A Naval History of World War I by Paul G. Halpern, page 148, copyright © 1994 by the United States Naval Institute, publisher: UCL Press, publication date: 1994
(2) German Commander in Chief Erich von Falkenhayn approved and General August von Mackensen led the joint German, Austro-Hungarian Gorlice-Tarnow Offensive that broke through the Russian line in the beginning of May, 1915, driving Russian forces from the Carpathian Mountains and Galicia in north-eastern Austria-Hungary, and penetrating into Russian Poland. With severe shortages of artillery, shells, rifles, and ammunition, the Russians could do little more than retreat, dig in, attempt to hold a position, then resume their retreat. But on July 7, they halted, briefly, both the German and Austro-Hungarian armies.

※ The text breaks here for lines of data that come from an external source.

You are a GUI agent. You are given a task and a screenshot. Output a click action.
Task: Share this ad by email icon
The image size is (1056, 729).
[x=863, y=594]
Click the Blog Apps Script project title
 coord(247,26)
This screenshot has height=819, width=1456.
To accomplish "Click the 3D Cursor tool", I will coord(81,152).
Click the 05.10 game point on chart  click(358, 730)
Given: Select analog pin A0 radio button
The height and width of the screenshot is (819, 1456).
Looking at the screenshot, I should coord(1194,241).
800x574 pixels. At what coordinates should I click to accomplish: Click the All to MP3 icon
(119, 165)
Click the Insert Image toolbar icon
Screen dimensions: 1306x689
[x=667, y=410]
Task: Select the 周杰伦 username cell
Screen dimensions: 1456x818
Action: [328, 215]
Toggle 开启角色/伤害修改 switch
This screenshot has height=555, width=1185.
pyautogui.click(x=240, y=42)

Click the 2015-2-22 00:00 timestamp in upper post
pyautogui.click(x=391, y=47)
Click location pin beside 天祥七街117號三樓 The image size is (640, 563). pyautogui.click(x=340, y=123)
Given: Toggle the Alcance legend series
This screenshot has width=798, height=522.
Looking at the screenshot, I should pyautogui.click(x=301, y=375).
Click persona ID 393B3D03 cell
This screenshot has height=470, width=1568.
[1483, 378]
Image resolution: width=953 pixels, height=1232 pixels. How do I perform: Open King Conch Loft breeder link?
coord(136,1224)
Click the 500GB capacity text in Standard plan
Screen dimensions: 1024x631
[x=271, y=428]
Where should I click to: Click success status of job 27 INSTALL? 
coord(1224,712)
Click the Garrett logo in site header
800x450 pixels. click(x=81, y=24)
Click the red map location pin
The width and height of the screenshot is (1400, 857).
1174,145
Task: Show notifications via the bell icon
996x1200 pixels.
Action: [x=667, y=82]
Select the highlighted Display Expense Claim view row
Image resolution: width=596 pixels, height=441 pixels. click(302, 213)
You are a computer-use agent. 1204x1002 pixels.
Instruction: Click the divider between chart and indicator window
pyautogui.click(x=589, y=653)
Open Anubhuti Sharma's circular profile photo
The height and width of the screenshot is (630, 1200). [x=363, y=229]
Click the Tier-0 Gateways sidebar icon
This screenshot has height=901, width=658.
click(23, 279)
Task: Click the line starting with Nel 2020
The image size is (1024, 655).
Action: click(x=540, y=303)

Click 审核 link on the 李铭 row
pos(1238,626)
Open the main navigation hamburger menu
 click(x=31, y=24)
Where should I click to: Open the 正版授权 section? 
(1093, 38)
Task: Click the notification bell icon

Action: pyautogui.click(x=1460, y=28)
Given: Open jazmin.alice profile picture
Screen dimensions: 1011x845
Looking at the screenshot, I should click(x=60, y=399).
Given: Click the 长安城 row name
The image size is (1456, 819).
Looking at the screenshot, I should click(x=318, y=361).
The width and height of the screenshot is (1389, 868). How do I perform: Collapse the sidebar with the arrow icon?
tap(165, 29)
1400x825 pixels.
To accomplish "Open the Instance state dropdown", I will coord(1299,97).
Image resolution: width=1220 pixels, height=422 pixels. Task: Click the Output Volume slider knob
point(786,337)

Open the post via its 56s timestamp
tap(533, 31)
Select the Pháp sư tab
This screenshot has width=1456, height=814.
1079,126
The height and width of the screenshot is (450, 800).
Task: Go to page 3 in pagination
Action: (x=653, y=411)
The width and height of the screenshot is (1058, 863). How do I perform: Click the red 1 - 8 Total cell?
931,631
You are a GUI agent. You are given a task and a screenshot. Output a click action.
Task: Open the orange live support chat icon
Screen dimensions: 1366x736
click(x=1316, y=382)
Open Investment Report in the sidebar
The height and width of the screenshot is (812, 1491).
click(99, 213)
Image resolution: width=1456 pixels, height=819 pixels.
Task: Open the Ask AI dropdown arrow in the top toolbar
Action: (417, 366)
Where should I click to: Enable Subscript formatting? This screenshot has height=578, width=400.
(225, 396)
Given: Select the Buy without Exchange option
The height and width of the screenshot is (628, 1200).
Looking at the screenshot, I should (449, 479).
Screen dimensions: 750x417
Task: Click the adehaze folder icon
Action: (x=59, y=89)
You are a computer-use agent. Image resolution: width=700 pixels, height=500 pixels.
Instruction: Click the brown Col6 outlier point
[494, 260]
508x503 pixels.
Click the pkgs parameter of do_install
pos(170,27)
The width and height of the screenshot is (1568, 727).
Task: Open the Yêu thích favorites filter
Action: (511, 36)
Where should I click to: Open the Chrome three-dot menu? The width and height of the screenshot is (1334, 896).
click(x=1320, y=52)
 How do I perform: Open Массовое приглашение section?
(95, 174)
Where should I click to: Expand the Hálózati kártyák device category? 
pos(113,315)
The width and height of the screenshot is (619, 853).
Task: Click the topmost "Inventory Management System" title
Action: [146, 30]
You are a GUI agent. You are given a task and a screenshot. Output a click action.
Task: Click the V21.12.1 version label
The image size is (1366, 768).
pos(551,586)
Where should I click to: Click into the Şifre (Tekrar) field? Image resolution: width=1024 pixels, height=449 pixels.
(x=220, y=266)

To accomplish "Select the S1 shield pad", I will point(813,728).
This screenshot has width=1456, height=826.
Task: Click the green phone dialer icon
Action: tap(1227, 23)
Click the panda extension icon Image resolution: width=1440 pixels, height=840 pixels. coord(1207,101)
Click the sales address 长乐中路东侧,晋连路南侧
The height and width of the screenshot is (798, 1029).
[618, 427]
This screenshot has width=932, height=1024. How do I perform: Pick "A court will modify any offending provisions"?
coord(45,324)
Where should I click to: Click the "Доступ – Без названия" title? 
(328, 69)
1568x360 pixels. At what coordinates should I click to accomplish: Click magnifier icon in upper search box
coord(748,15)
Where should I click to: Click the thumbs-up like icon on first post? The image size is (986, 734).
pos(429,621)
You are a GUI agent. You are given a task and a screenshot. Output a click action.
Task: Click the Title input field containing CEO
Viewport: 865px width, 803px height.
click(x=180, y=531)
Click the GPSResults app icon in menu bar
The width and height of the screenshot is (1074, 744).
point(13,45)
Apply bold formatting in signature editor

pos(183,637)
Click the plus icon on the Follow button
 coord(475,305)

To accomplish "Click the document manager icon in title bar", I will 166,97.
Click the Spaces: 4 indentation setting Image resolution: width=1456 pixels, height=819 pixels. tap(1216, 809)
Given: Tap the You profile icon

King's Complete History of the World War by W.C. King, page 173, copyright © 1922, by W.C. King, publisher: The History Associates, publication date: 1922
(3) The 'Union forces' were those of the Union of South Africa under the command of Prime Minister Louis Botha. Despite the opposition of many Boers who supported Germany in the World War, and subsequently fought for it, Botha supported Great Britain, and acted on its request to seize Germany's colony of Southwest Africa. The Germans surrendered Windhoek, the colony's capital, on May 12, but continued to fight for the following two months.
King's Complete History of the World War by W.C. King, page 167, copyright © 1922, by W.C. King, publisher: The History Associates, publication date: 1922
(4) 'Our Church Spires' by French writer Jean-Marc Bernard. He was killed by a shell on July 9, 1915 while carrying rations to the front line at Souchez.
The Lost Voices of World War I, An International Anthology of Writers, Poets and Playwrights by Tim Cross, page 245, copyright © 1989 by The University of Iowa, publisher: University of Iowa Press, publication date: 1989
(5) Excerpt from a letter written July 11, 1915, by Leslie Buswell recounting events of the previous week, including this of a German soldier with holes in both lungs dying on Friday, July 9. Earlier in the week, on July 6, Buswell had been impressed that the French had sent a more-seriously wounded German in his truck rather than less-seriously wounded French soldiers. A German attack on Sunday, July 4, recaptured in a day French territory the French had spent the previous six months regaining. The French retook their lost ground on July 5, 6, and 7. Buswell, a driver with the American Ambulance Field Service, volunteers attached to the French Armies, was stationed at Pont-à-Mousson, France, north of Nancy. Each unit consisted of 20 to 30 ambulances capable of carrying three wounded lying down, and three seated. The Ford trucks could deliver men to a doctor in under an hour, greatly increasing their chances of survival.